Archbishop on The Bible in the Life of the Church Project
Friday 4th June 2010
The Archbishop of Canterbury, Dr Rowan Williams, is delighted to announce the Bible in the Life of the Church project.The Archbishop says the project aims to discover how Anglicans worldwide read their Bible and provides tailored tools to help them do so in a deeper and more objective way. He says the project “will enable us - as is appropriate for something guided by the Holy Spirit — to listen to one another and speak to one another with greater love and greater intelligence and greater energy for mission”.
Transcript
The Bible is how God tells us what he has done, what he is doing and what he will do.
And one of the most important things we can realise about the Bible is that it is concentrated on the action of God. It is not about something that happened long ago, a matter of historical record - but is something that is continuous day by day, because the God we meet in the Bible is the God we need now. And the Bible tells us what kind of God it is with whom we have to do: a God who freely creates; a God who is faithful to what he's created, and to who he's created; a God who sets people free; a God above all who comes and walks with us and speaks with us in the life and death of Jesus of Nazareth.
This is a God who is also faithful even beyond the crucifixion of Jesus who brings him back from the dead and pours out his Spirit upon us so that we can continue to walk with him. That's our God and that's the God of the Bible. And it's because our God is that kind of God that the Church is the kind of Church it is - a church that believes in a faithful and forgiving God; a church unified in its worship of God made flesh in Jesus Christ and a church made one in the gift of the Holy Spirit, looking out upon the rest of humanity and the rest of creation in the hope and the prayer - that something of God's own love for humanity and creation is made real in this community.
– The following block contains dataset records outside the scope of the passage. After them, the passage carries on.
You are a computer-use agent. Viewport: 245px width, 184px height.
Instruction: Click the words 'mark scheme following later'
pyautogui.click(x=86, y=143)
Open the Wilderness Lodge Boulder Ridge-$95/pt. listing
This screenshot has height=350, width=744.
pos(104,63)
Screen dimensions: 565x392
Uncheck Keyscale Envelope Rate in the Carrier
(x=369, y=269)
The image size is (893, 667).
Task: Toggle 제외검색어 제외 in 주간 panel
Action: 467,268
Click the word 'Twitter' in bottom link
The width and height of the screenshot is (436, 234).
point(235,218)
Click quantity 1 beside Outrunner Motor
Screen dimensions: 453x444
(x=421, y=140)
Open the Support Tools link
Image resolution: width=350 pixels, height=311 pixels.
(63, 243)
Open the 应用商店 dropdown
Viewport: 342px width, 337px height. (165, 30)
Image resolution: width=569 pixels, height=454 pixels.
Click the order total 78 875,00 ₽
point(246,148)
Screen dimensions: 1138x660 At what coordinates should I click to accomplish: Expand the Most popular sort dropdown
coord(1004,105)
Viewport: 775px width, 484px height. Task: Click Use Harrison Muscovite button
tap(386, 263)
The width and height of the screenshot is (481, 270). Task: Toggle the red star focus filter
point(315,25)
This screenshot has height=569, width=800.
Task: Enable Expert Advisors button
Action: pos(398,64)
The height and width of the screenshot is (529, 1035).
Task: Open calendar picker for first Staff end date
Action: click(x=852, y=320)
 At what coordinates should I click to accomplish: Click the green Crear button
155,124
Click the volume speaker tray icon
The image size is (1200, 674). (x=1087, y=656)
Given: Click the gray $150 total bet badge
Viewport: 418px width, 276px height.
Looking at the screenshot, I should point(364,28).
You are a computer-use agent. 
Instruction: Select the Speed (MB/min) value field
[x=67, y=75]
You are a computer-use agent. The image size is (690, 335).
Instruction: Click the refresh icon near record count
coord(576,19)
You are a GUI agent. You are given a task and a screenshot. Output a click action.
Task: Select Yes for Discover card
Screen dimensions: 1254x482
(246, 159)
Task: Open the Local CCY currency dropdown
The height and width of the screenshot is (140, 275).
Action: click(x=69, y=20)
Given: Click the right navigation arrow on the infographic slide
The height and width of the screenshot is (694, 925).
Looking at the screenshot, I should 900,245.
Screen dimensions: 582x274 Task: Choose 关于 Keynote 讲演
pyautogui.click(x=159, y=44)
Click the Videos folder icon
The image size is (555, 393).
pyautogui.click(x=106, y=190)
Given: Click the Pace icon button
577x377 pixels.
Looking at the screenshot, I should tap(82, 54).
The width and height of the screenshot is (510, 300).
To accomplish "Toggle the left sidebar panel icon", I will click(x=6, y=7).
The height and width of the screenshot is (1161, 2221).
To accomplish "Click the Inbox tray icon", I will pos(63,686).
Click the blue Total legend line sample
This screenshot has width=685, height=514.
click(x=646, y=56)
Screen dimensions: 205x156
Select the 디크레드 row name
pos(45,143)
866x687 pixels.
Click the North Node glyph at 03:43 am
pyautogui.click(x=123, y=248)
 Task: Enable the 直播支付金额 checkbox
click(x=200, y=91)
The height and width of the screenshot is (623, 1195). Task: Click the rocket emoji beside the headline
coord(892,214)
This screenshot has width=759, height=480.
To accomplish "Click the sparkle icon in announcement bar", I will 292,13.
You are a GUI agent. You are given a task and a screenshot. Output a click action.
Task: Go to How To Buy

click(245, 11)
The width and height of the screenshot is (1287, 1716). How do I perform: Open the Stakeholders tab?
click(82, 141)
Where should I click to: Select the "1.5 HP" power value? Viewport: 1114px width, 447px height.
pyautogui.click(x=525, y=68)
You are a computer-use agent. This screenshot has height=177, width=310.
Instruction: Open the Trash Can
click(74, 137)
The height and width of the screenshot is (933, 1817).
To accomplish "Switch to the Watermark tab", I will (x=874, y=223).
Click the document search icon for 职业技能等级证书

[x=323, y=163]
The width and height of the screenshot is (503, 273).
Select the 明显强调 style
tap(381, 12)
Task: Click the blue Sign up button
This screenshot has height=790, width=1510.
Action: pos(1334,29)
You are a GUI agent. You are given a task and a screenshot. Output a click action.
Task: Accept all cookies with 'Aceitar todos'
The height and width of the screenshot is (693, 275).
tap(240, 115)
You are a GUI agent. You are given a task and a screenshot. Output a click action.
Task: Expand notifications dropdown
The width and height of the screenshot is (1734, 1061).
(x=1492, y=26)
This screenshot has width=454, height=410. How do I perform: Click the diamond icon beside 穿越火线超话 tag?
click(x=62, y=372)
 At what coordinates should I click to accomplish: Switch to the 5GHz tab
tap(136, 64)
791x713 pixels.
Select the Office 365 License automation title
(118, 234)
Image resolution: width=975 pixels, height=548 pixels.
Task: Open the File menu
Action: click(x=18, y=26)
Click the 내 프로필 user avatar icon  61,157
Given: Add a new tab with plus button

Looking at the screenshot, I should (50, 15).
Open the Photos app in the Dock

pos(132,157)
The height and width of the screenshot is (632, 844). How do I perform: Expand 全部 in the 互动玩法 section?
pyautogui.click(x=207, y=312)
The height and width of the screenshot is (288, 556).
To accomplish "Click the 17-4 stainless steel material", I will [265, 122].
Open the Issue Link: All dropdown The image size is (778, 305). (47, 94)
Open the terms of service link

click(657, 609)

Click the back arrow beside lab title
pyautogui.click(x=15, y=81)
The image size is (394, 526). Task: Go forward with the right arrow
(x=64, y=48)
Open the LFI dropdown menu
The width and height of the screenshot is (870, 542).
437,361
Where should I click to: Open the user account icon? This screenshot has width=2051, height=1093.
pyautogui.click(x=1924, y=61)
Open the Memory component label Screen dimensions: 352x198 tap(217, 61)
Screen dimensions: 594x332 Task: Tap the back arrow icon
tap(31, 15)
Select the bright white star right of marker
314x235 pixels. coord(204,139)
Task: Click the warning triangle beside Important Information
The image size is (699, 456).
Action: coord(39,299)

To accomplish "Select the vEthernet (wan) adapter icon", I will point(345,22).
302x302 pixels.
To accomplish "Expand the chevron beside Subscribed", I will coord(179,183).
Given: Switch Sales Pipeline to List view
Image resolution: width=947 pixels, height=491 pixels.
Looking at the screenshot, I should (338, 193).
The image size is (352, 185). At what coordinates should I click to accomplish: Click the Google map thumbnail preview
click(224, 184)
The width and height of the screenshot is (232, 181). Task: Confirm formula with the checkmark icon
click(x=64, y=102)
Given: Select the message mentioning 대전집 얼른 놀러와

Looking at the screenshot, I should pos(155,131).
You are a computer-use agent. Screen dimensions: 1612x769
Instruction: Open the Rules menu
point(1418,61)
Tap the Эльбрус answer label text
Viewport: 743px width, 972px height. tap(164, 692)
So you can't pull the Bible and the Church apart. It's not that first of all you have a group of human beings who cast around for an interesting book to read and they find the Bible; nor is it that the Bible falls from heaven and a little bit later some people gather round it as a Church. No, from the very beginning the Church has listened to the Bible and the Bible has echoed in the life of the Church.
At times the Church has forgotten the Bible – that is, it's forgotten to come to the Bible to be challenged and judged and changed. At times too the Church has, it seems, got the wrong end of the stick about the Bible – that is, it's treated it far too much as a text book, a matter of rigid information and regulation from the distant past whose relevance to the present isn't clear. We need to remember that what really holds the Bible and Church together is the Holy Spirit - the Spirit which breathes through the pages of the Bible as the Bible itself says, the spirit that lives in us and binds us together and brings us to Jesus Christ to be converted and transformed.
So we have this [Anglican Communion] project on the Bible in the Life of the Church - a project which has enormous potential for our Anglican family, in reminding us how deeply these two belong together, how you can't understand the one without the other. A project which we hope will enable us - as is appropriate for something guided by the Holy Spirit – to listen to one another and speak to one another with greater love and greater intelligence and greater energy for mission. Personally I'm very delighted that this is work we're doing together as Anglicans. Sometimes we talk a lot about the Bible but we don't bother to attend to it, to learn it, to understand some of its immense depth and variety. I hope that through this project we will learn not just to say words about how important the Bible is, but really to allow God's Spirit and God's Word through the Bible to come into us and make us the community of people that God wants, and so make the world the world that God wants – the God of the Bible who loves what he's made, who's faithful to what he's made and who has actually come to inhabit and work within the world he's made through Jesus Christ and the Holy Spirit.